Il est aujourd’hui urgent de repenser les espaces publics et de créer des environnements plus inclusifs, accueillants et hospitaliers pour tous les membres de nos communautés. L’espace public ne doit pas seulement être un espace où on se sent en sécurité, bien que cela soit primordial. Nous voulons qu’il soit surtout un lieu de rencontres, de loisirs, de détente, de vie collective…où chacun·e se sent bien et à sa place.
L'espace public n'est pas public, en ce qu'il n'est pas adapté à toustes. Les enquêtes démontrent que les groupes minorisés modifient généralement leur comportement dans l'espace public pour éviter d'être pris pour cible. Certaines personnes, notamment les personnes transgenres, évitent complètement certains quartiers. Elles ne sont d'ailleurs pas la seule minorité à ressentir cette vulnérabilité, renforcée par une augmentation constante des agressions misogynes, des crimes haineux et des incidents visant également les personnes handicapées et les minorités religieuses et ethniques ces dernières années. Dans l’espace public comme ailleurs toutes les discriminations et les systèmes reproduisant des inégalités (racisme, âgisme, validisme…) se combinent et se renforcent entre eux.

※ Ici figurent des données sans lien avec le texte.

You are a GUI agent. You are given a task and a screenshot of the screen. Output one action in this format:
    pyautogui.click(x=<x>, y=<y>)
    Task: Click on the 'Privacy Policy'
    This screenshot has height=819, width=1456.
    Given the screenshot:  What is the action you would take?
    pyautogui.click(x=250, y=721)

Malgré la visibilité des espaces urbains queer dans de nombreuses villes, des craintes persistent quant à leur déclin structurel et leur disparition. Ces espaces ont certes attiré les touristes dans les grandes villes, mais ils ont aussi attiré les promoteurs immobiliers et les investisseurs qui y ont vu des opportunités économiques. À travers la gentrification et les rénovations urbaines, des pans entiers de mémoire s'effacent. Nombre de ces espaces sont devenus inabordables pour les communautés queer qui les ont façonnés.

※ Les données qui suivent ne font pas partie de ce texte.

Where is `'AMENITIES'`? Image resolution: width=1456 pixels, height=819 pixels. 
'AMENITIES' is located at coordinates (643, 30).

"Le sursans-abrisme queer, c'est le constat d'une surreprésentation, d'une disproportion des personnes queers parmi les personnes à la rue." (Fondation Le Refuge) Selon les dernières données européennes, que les personnes LGBTQI+ sont 5 fois plus exposées au risque de se retrouver sans domicile fixe et 15 à 16 fois plus sans abri. En France, une personne queer sur cinq a déjà été sans domicile et près de 5% en hébergement d'urgence ou dans la rue. Des difficultés d'hébergement qui durent en moyenne 12,9 mois. Pour les personnes trans, ces chiffres doublent, et les personnes intersexes sont aussi particulièrement touchées : 29% d'entre elles se sont déjà retrouvées sans domicile.
ressources
Queer perspectives on public space, ARUP (2024)
Genre et espace public, Periferia
Queering Public Space: Exploring the relationship between queer communities and public spaces (2021)
Le Refuge alerte sur le "sursans-abrisme" LGBT (2024)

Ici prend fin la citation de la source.